• **SUPPLIED PASSAGE**
>>>>

The pump does not use an active valve, instead it uses “bluff bodies”, which are hemispheres that provide more resistance to flow in one direction as opposed to the other, meaning theoretically that more fluid moves in one direction as opposed to the other.
Here’s the setup: The body of the pump is 3D printed, and the piezo disc is driven by a TI DRV8662 driver using an external PWM signal to control the frequency and amplitude of the driving signal. The driving signal is around 130V max p-p and resonance is achieved around 60-70 Hz as well as around 1.6 kHz.
The problem is that while I’m getting resonance of the fluid in the pump, the fluid is moving back and forth an equal amount, meaning no net displacement of the fluid. In other words, the bluff bodies are not working as a valve as intended.
I have attached a picture of the CAD model of the bluff bodies, and a video of achieved resonance . Please let me know if you have any ideas as to why the set up isn’t working as intended or if you have any alternative suggestions of valves etc.
Welcome to the forum, definitely not breaking any rules, this is a cool project!
I have a few thoughts that may help in debugging the pump:
You want to run it at the first resonance of the disk a so the higher order modes will not be the disk deforming up and down like in the diagram, it will instead be a much more interesting mode shape. The second eigenmode will probably be a symmetric and so there won’t be a change in volume in the chamber.
From the looks of the diagram the pumping mechanism seems to assume that the central chamber is full and that the vibrations are moving the water (air is compressible so ruins the efficiency). I cannot tell from your video but it looks like there is not much water in the system. (Of course filling it to the top with 130V going to the piezo is going to take some thinking about risk, some sort of dealing membrane may be worth considering)

<<<<

• **EXERCISE TASKS**
1 – In the piezo pump thread, what chip drives the piezo disc?
2 – Copy everything in the piezo pump thread from "The pump does" down to "valve as intended.".

• **DATASET CONTENT**
>>>>

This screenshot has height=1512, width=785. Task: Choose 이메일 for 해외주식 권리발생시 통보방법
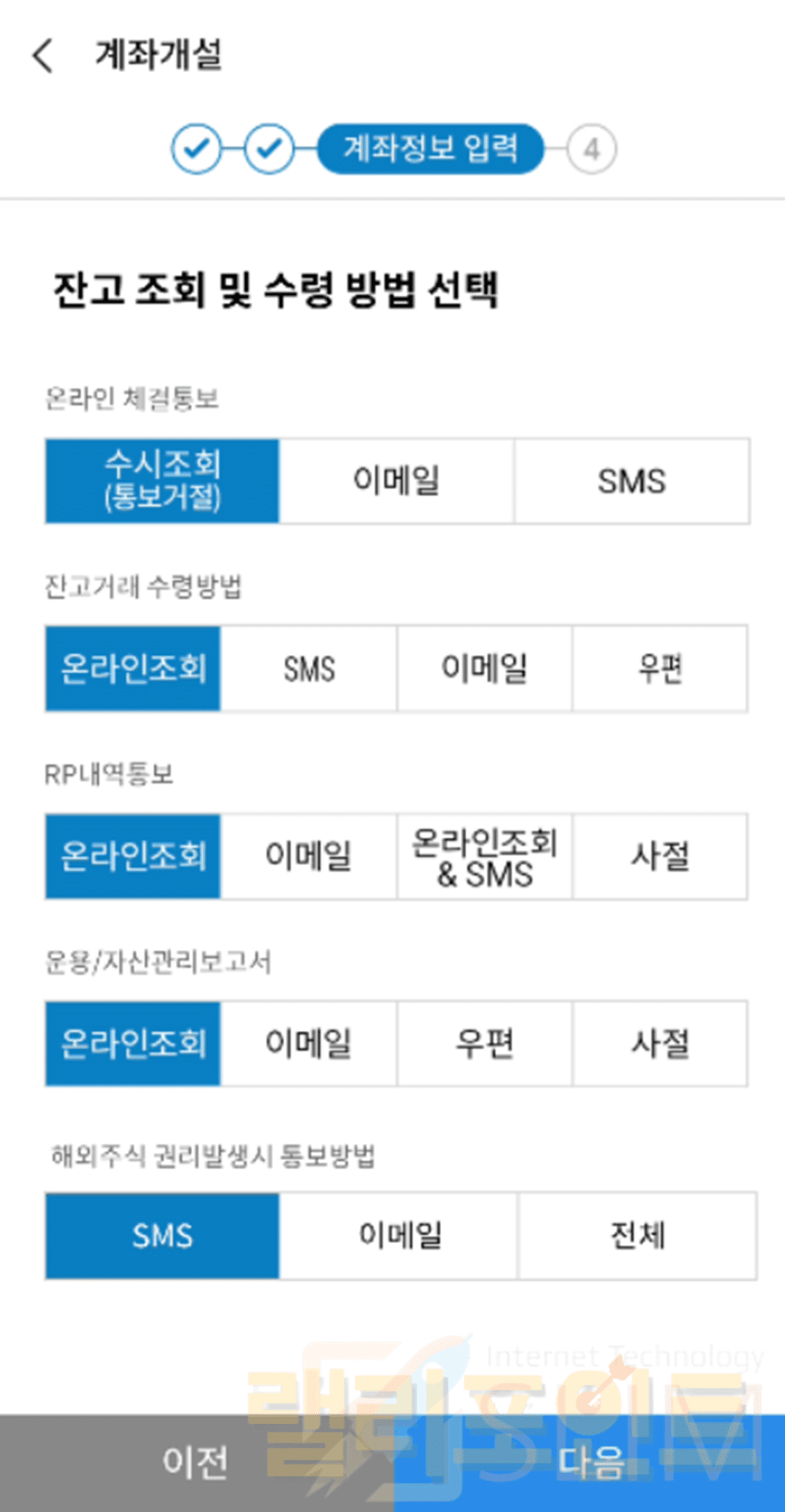point(399,1236)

<<<<

• **ANSWERS TO THE EXERCISES**
1 – A TI DRV8662 driver.

2 –
The pump does not use an active valve, instead it uses “bluff bodies”, which are hemispheres that provide more resistance to flow in one direction as opposed to the other, meaning theoretically that more fluid moves in one direction as opposed to the other.
Here’s the setup: The body of the pump is 3D printed, and the piezo disc is driven by a TI DRV8662 driver using an external PWM signal to control the frequency and amplitude of the driving signal. The driving signal is around 130V max p-p and resonance is achieved around 60-70 Hz as well as around 1.6 kHz.
The problem is that while I’m getting resonance of the fluid in the pump, the fluid is moving back and forth an equal amount, meaning no net displacement of the fluid. In other words, the bluff bodies are not working as a valve as intended.